Qui Ocone tocca – a nostro avviso – un nervo sensibilissimo del dibattito contemporaneo. In effetti, Marx ha definito l’uomo “alienato”, Freud “depresso”. Per non parlare di Nietzsche, il grande “demistificatore”. Italo Calvino racconta di un uomo che si isola dal mondo arrampicandosi sugli alberi, di un altro “dimezzato”, di un altro ancora addirittura “inesistente”. A ben vedere, anche le “particelle indivisibili” di Democrito, gli a-tomoi, sono state scisse dalla scienza nucleare del ‘900, con i risultati che ben conosciamo. Dunque occorre tutelare la libertà di un individuo che però è “divisibile” dalla propria coscienza, il cui consenso è manipolato, che si auto-inganna.

3. Tornando a Ocone, egli riprende il concetto di “liberalismo plurale” elaborato da Hannah Arendt, e quella arendtiana “critica della vita intima” che propone la distinzione, così tipicamente moderna, fra pubblico e privato.

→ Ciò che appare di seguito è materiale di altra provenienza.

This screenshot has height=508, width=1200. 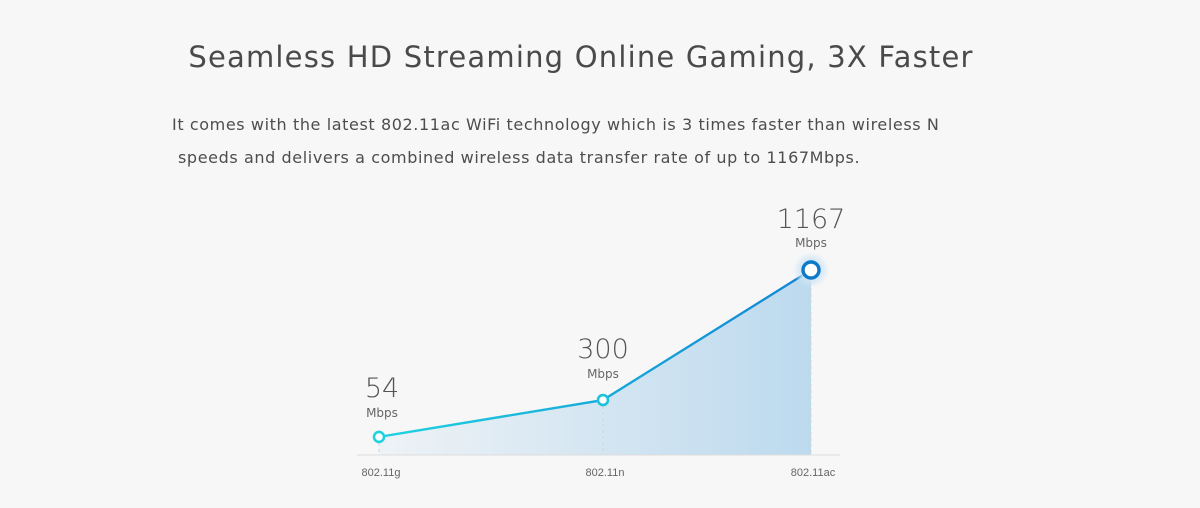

Si tratta di riconciliare il liberalismo con la filosofia, o meglio il liberalismo classico, che è un’ideologia moderna, con il pensiero contemporaneo – che è post-moderno. “Il compito è maledettamente complicato” ammette l’autore, che cita ad esempio le odierne tecniche biomediche e ingegneristiche che intervengono sulla stessa natura umana.

Il libro non è privo di qualche spunto polemico. L’autore se la prende con i pretesi “neo-liberali” Galli della Loggia e Bedeschi, quest’ultimo colpevole di avere escluso dalla sua “Storia del pensiero liberale” personaggi come Piero Gobetti e Norberto Bobbio, e di avere sminuito il ruolo di Benedetto Croce. Qua e là, “Liberalismo senza teoria” non manca di punti deboli, di luoghi comuni, di incongruenze e contraddizioni. Resta nel suo complesso un libro valido, stimolante, utile alla riflessione su tanti angoli e anfratti poco illuminati della galassia liberale.